The issue is whether society applies the same standard of accountability to both.

If crude remarks about women deserve condemnation, then crude remarks about male cadavers also deserve condemnation. If public apology is not enough for a man, then it cannot automatically become enough for a woman. If professional consequences are justified for a man’s off-duty conduct, then professional and academic consequences must also be considered for a woman whose remarks touch her field of training.

But that is not what the public saw.

The public saw a man lose his job. The public saw a female student being moved into counselling. The public saw one apology dismissed and another softened. The public saw one offender punished economically and another treated through guidance.

That is why this controversy has become bigger than comedy.

It has exposed a society that increasingly claims to believe in equality but still distributes sympathy unequally. Men are often punished as representatives of a toxic culture. Women are often corrected as individuals who made a mistake.

That is not justice. That is gendered morality.

Pranit More and the Crowd-Work Problem

The role of Pranit More and the comedy format should also not be ignored.

Crowd-work comedy thrives on unpredictability. The comedian engages with the audience, extracts personal stories and turns them into humour. But the format cannot become a shield for degrading remarks. If a stage repeatedly creates moments where people say vulgar, unethical or socially harmful things, then the performer and platform also carry responsibility.

Comedy can be provocative. It can push boundaries. It can make society uncomfortable. But it cannot be treated as a responsibility-free zone where anything said becomes immune from criticism.

At the same time, individual responsibility cannot be erased. The comedian may create the stage, but the words still belong to the person who speaks them. Jangra is responsible for what he said. Pawar is responsible for what she said. The audience is responsible for what it normalises. The platform is responsible for what it amplifies.

But once consequences begin, they must be proportionate and equal.

The Real Question Is Equality of Consequences

The Pranit More controversy should force society to ask a simple question: do we believe in accountability, or do we believe in selective punishment?

If accountability is the principle, then both Jangra and Pawar must be judged fairly. Both said things that crossed a line. Both apologised. Both should be expected to learn. But neither should be destroyed purely to satisfy online anger.

If punishment is the principle, then punishment cannot become gender-dependent. A man cannot be fired while a woman is merely counselled for a professionally serious ethical lapse. A male employee cannot be treated as irredeemable while a female MBBS student is treated as misguided. A man’s apology cannot be dismissed while a woman’s apology becomes a path to sympathy.

That is the hypocrisy many people are now seeing.

Jangra’s remark was wrong. Pawar’s remark was wrong. But the consequences were unequal.

And that inequality is the real story.

Conclusion: Jangra Was Cancelled, Pawar Was Counselled

The controversy began with offensive comedy clips, but it has ended up revealing something much deeper about Indian public life. Outrage is no longer simply about right and wrong. It is about who is allowed to be forgiven and who must be punished.

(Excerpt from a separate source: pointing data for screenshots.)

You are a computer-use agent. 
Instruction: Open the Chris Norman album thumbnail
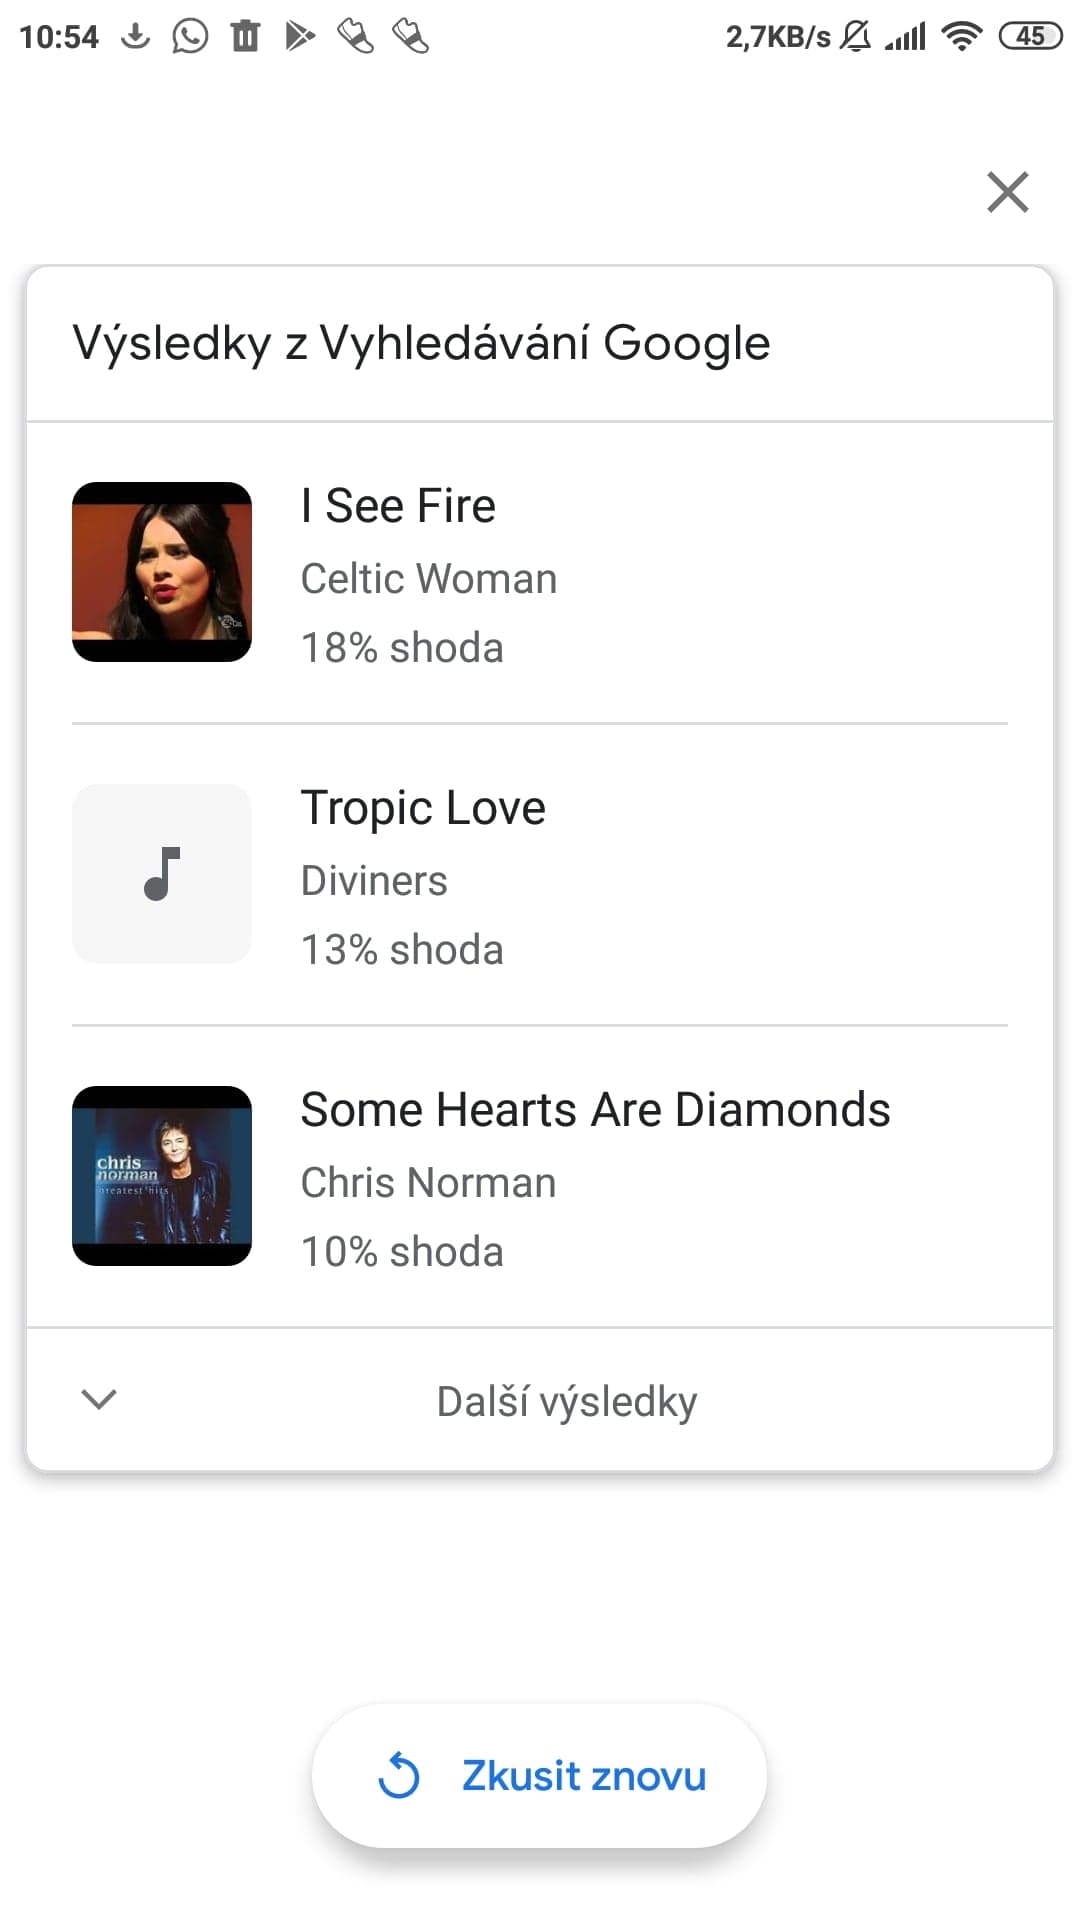coord(162,1176)
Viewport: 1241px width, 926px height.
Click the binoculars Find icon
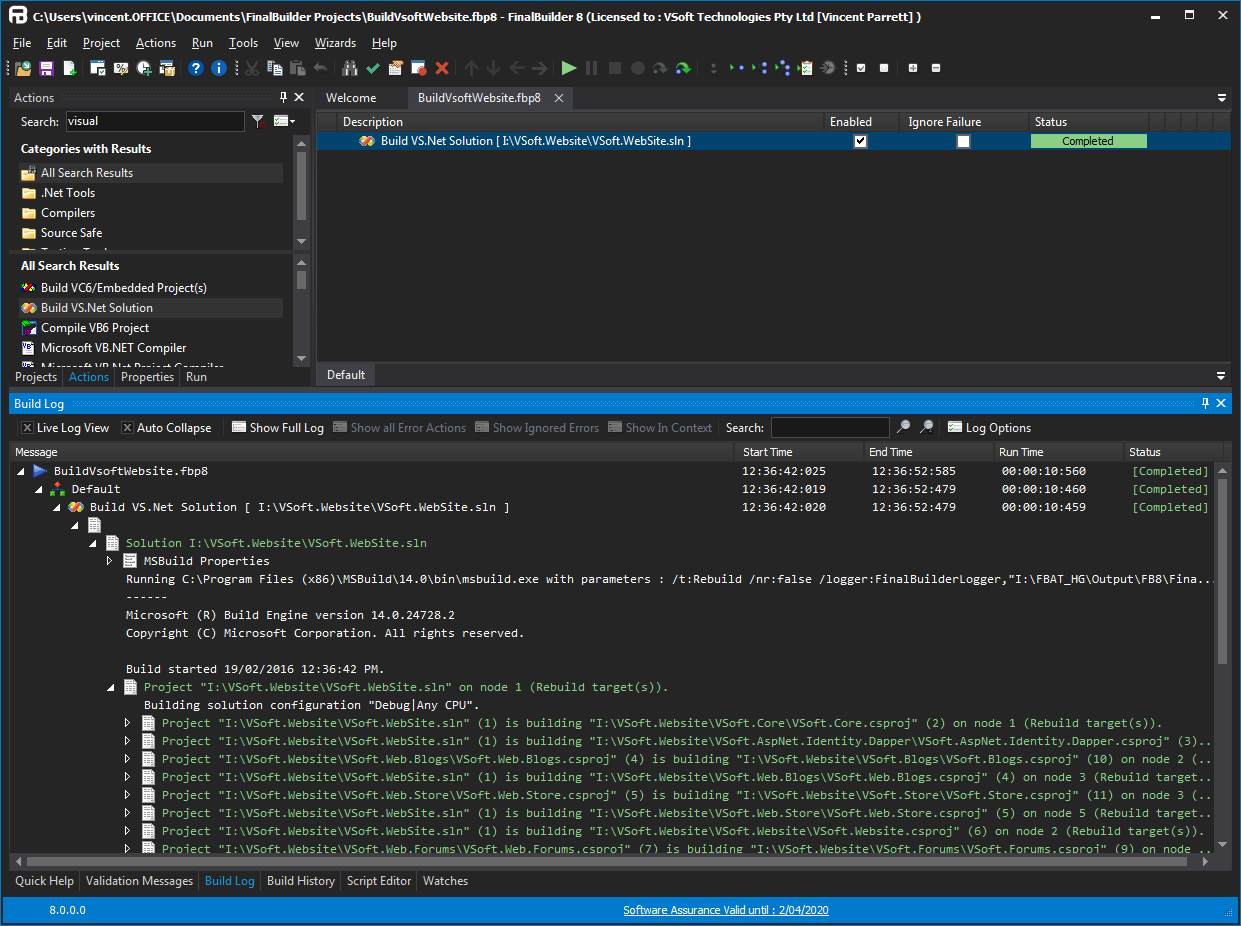coord(350,68)
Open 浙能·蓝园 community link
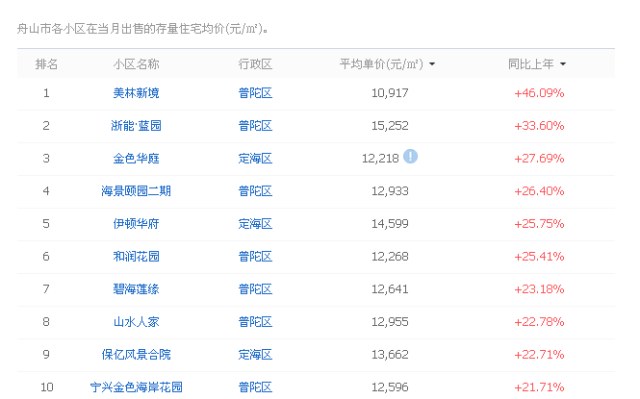The image size is (640, 399). (x=136, y=126)
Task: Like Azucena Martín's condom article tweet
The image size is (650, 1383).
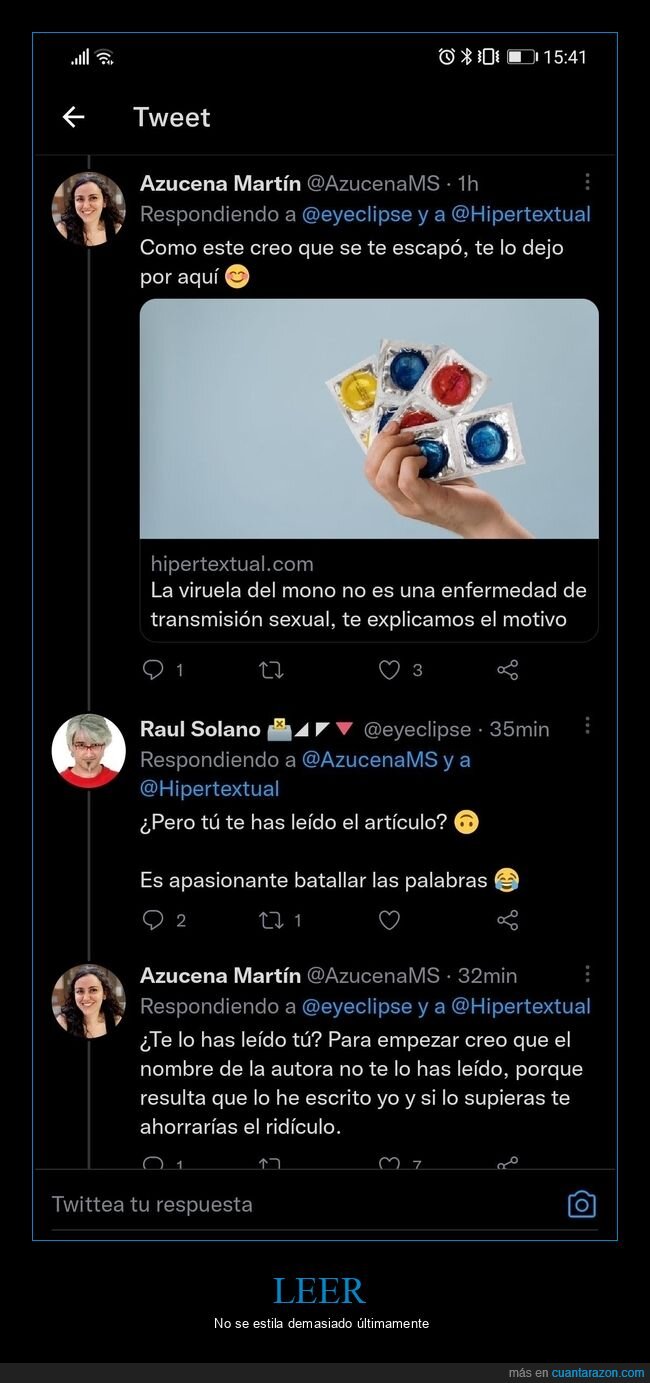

Jangra was treated as a disposable male offender. Pawar was treated as a female student who could be counselled. Jangra’s apology did not protect his livelihood. Pawar’s apology appears to have softened the institutional response. Jangra became a lesson in public punishment. Pawar became a case for correction.

That contrast cannot be ignored.

A society that demands dignity for women must also demand dignity for men. A society that condemns male entitlement must also condemn female insensitivity. A society that believes in consequences must ensure those consequences are equal, proportionate and not decided by gender.

Otherwise, we are not pursuing justice. We are simply choosing who deserves sympathy and who deserves ruin.

Jangra was cancelled. Pawar was counselled.

Until society can explain that difference honestly, the Pranit More controversy will remain less about comedy and more about the gendered double standards of public outrage.